Developing Alarm Applications

Introduction

This chapter focus on how to manipulate the NSO alarm table using the dedicated Alarm APIs. Make sure that the concepts in the section called “Alarm Manager Introduction” in User Guide are well understood before reading this section.

The Alarm API provides a simplified way of managing your alarms for the most common alarm management use cases. The API is divided into a producer and a consumer part.

The producer part provides an alarm sink. Using an alarm sink you can submit your alarms into the system. The alarms are then queued and fed into the NSO alarm list. You can have multiple alarm sinks active at any time.

The consumer part provides an Alarm Source. The alarm source lets you listen to new alarms and alarm changes. As with the producer side you can have multiple alarm sources listening for new and changed alarms in parallel.

The diagram below show a high level view of the flow of alarms in and out of the system. Alarms are received, e.g as SNMP notifications, and fed into the NSO Alarm List. At the other end you subscribe for the alarm changes.

Figure 59. The Alarm Flow

Using the Alarms Sink

The producer part of the Alarm API can be used in the following modes:

Centralized Mode: This is the preferred mode for NSO. In the centralized mode we submit alarms towards a central alarm writer that optimizes the number of sessions towards the CDB. The NSO Java VM will setup the centralized alarm sink at start-up which will be available for all java components run by the NSO Java VM.
Local Mode: In the local mode we submit alarms directly into the CDB. In this case each Alarm Sink keeps its own CDB session. This mode is the recommended mode for applications run outside of the NSO java VM or java components that have specific need of controlling the CDB session.

The difference between the two modes is manifested by the way you retrieve the AlarmSink instance to use for alarm submission. For submitting an alarm in centralized mode a prerequisite is that a central alarm sink has been set up within your JVM. For components in the NSO java VM this is done for you. For applications outside of the NSO java VM which want to utilize the centralized mode, you need to get a AlarmSinkCentral instance. This instance has to be started and the central will then execute in a separate thread. The application needs to maintain this instance and stop it when the application finish.

============

**Given problem 1:**
Please output the passage of the alarm applications chapter between "Developing Alarm Applications" and "alarms in parallel.", inclusive.
**Given problem 2:**
List every acronym written in all capital letters that appears in the alarm applications chapter, counting each one once.
**Given problem 3:**
Answer these questions from the alarm applications chapter:
(a) Which mode of the producer part is the preferred mode for NSO?
(b) In local mode, where are alarms submitted?
(c) What does the alarm source let you listen to?

============

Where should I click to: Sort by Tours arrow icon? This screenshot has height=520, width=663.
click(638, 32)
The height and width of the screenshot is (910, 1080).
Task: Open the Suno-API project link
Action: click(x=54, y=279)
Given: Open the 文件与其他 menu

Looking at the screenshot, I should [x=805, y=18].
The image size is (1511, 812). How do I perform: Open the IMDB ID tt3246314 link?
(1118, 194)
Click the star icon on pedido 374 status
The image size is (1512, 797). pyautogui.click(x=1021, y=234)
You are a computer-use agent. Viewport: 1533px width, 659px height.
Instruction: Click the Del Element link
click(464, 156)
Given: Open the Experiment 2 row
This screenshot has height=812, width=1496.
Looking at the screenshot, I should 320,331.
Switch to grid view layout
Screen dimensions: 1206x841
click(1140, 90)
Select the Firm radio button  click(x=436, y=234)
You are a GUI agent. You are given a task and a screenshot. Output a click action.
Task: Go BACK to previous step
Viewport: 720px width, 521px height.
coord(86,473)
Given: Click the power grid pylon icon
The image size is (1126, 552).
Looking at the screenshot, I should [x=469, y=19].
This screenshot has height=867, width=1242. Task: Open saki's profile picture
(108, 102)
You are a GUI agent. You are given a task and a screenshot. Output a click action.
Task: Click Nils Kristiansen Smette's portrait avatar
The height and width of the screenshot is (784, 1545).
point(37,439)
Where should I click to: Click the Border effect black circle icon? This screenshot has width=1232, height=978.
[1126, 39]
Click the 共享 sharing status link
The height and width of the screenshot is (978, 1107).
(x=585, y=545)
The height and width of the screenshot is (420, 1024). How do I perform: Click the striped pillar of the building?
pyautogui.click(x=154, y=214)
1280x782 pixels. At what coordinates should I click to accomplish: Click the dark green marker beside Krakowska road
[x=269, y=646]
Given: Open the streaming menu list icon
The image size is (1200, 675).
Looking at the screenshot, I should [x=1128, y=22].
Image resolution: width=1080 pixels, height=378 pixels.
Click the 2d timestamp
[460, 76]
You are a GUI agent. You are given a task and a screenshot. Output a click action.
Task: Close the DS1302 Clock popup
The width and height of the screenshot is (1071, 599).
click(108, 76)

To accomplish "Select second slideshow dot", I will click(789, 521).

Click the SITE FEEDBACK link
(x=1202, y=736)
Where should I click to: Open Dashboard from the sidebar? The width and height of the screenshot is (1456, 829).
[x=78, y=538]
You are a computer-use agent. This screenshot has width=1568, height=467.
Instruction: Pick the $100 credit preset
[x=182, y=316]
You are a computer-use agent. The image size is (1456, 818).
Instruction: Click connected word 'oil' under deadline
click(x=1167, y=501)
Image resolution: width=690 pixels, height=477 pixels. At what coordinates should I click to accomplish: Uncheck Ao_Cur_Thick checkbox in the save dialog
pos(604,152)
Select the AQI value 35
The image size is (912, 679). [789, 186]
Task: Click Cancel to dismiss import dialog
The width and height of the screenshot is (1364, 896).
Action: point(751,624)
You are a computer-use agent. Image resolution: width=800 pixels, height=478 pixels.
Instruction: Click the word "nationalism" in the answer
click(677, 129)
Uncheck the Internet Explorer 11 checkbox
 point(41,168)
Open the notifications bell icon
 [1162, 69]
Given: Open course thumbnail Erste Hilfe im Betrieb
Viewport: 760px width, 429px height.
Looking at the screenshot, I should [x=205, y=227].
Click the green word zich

============

**Exercise output 1:**
Developing Alarm Applications

Introduction

This chapter focus on how to manipulate the NSO alarm table using the dedicated Alarm APIs. Make sure that the concepts in the section called “Alarm Manager Introduction” in User Guide are well understood before reading this section.

The Alarm API provides a simplified way of managing your alarms for the most common alarm management use cases. The API is divided into a producer and a consumer part.

The producer part provides an alarm sink. Using an alarm sink you can submit your alarms into the system. The alarms are then queued and fed into the NSO alarm list. You can have multiple alarm sinks active at any time.

The consumer part provides an Alarm Source. The alarm source lets you listen to new alarms and alarm changes. As with the producer side you can have multiple alarm sources listening for new and changed alarms in parallel.

**Exercise output 2:**
NSO
API
SNMP
CDB
VM
JVM

**Exercise output 3:**
(a) Centralized Mode.
(b) Directly into the CDB.
(c) New alarms and alarm changes.